Un movimento di clienti insolito, dentro o fuori da un locale, crea inevitabilmente l’effetto calamita: attira sguardi, interesse, attenzione nelle persone che transitano davanti. Ci sono momenti in cui l’affollamento si produce da solo: Natale, Pasqua, la festa del paese... Ma sono molti di più quelli in cui si vorrebbe avere più clienti di quanti non se ne abbia. Una domanda, allora, dovrebbe sorgere spontanea: “faccio qualcosa per attirarli?” Bar prima e ristoranti poi hanno capito che creare eventi all’interno del locale può essere un ottimo modo per aumentare notorietà, clientela e business. Perché allora non fare lo stesso in pasticceria? Tra le infinite possibili suggestioni, suggeriamo tre strade: le degustazioni, i corsi, gli aperitivi.

Si possono creare dei mini eventi per il lancio del gusto del mese: un appuntamento fisso in cui si racconta la novità e la si fa assaggiare. Un’altra possibilità è proporre, magari nelle fasce orarie più deboli, speciali mini-menu degustazione a prezzo predeterminato con tè (magari di diverse tipologie) abbinati ai dolci oppure vini e distillati proposti con le specialità dolci o salate, o percorsi di assaggio che esplorino i contrasti dei sapori. Si possono confezionare delle “tasting box”, vassoi o vere e proprie scatole dove l’intero percorso è rappresentato anche visivamente.

Uno dei desideri oggi più diffusi è quello di mettersi alla prova, di imitare le ricette dei maestri. Ecco perché, disponendo di spazi adeguati, l’idea di creare dei mini corsi per i propri clienti può diventare un’ottima strategia di fidelizzazione: pensiamo a pomeriggi per bambini, dove imparano a fare torte e pasticcini, o a vere e proprie lezioni in cui insegnare agli appassionati come fare una certa specialità a regola d’arte (i dolci di Natale o di Pasqua), come creare decorazioni d’effetto o per approfondire la conoscenza di un ingrediente chiave (il cioccolato, la frutta ecc.).
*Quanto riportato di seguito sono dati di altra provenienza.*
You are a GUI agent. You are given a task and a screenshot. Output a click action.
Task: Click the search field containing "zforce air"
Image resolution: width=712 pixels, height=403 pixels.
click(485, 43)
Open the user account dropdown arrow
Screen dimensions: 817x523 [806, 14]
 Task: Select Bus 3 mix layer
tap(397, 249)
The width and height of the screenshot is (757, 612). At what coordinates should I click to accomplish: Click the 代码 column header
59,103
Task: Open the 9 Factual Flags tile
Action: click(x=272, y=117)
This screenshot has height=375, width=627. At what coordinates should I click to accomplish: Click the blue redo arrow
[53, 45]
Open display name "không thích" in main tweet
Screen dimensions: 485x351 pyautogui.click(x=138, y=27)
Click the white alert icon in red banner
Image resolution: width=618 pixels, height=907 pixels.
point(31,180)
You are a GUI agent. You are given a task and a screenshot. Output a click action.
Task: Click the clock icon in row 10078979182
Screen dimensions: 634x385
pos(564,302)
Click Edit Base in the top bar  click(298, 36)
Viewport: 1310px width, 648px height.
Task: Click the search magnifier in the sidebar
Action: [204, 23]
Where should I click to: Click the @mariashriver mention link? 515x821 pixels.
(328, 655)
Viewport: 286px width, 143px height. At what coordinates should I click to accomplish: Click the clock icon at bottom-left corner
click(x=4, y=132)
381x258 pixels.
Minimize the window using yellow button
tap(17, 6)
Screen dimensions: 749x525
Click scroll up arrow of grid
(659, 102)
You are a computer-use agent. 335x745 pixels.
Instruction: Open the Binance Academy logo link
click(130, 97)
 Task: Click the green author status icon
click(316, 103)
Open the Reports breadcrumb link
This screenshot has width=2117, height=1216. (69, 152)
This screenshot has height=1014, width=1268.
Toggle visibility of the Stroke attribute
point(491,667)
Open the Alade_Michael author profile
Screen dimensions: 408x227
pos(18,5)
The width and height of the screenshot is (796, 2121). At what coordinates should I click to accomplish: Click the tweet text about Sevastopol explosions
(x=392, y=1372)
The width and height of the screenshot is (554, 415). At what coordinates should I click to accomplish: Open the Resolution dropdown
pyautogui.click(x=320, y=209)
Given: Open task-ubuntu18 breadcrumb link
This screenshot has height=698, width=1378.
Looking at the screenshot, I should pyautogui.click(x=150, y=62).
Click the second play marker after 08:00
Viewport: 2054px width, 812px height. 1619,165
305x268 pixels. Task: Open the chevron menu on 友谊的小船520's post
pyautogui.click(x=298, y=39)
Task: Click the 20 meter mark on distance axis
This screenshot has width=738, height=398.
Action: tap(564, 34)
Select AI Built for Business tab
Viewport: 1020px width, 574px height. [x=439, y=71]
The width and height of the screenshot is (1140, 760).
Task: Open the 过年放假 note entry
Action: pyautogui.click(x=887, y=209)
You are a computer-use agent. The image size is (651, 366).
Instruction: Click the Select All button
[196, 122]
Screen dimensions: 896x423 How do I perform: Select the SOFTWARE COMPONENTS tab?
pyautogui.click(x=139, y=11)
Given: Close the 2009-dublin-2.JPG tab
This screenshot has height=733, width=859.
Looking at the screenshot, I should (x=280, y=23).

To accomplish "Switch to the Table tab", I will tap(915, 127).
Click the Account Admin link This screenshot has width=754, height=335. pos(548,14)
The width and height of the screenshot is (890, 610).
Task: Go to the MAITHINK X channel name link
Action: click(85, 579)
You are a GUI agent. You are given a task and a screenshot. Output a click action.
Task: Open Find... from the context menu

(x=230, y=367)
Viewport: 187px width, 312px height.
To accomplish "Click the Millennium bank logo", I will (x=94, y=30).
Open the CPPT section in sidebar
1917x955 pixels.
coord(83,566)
Per gran parte delle pasticcerie, il tardo pomeriggio è uno dei momenti di minor affollamento. Perché allora non pensare ad un appuntamento settimanale per un aperitivo? Si potrebbero proporre i più famosi cocktail classici in abbinamento alle proprie specialità o creare, con la consulenza di un bartender, una mini carta di “signature cocktail”, esclusivi del locale, che si sposano particolarmente bene con i propri prodotti simbolo. Ma attenzione: senza continuità e una buona comunicazione rischia di essere tutta fatica sprecata.

 

L'intervista a Mauro Adami di Domo Adami Events 

Quali sono gli elementi chiave attorno a cui costruire un evento in pasticceria che funzioni?

Partiamo dall’obbiettivo: un evento, per essere ricordato, deve regalare un’esperienza dal forte contenuto emozionale. Gli elementi attorno a cui costruirlo sono la vetrina, Adami l’accoglienza e l’assaggio. La vetrina deve presentare e rappresentare l’evento. Si può pensare a fotografie d’effetto, che magari esaltino un particolare, a brevi video che trasmettano l’atmosfera dei corsi, a vere e proprie scenografie. Chi non ha uno spazio vetrina può utilizzare la scrittura per raccontare, sulla vetrina, cosa accade. L’ideale è abbinare disegni a messaggi di invito - tipo “entra e gusta” -. Si può pensare anche a piccoli esempi di realtà aumentata, attraverso un Qr code

Che caratteristiche deve avere una buona accoglienza?

È il momento in cui ci presentiamo e raccontiamo noi stessi, mostriamo la nostra identità. Dobbiamo essere caldi, saper coinvolgere e, possibilmente, stupire, mescolando competenza, esperienza e garbo. Sono questi gli ingredienti che, adeguatamente mescolati, ci permettono di catturare l’attenzione il cliente.

Poi arriva l’assaggio...

È li che dobbiamo conquistarli, facendogli provare la bontà e l’unicità delle nostre specialità, dei nostri abbinamenti gustativi. Nel caso dei corsi, delle delizie che il cliente avrà saputo creare con le sue mani sotto la nostra guida.

Anche la tempistica è importante.

Sì, è cruciale. Occorre dare agli eventi una cadenza, che sia in primo luogo sostenibile dal titolare. Almeno all’inizio è meglio partire con non più di un evento al mese. Altra cosa fondamentale: occorre cominciare a vendere l’evento almeno due mesi prima. E questo vale anche per le ricorrenze classiche: Natale, Pasqua, San Valentino. Partire prima permette di creare l’attesa. E di soddisfare quei clienti che preferiscono pensare alle cose per tempo.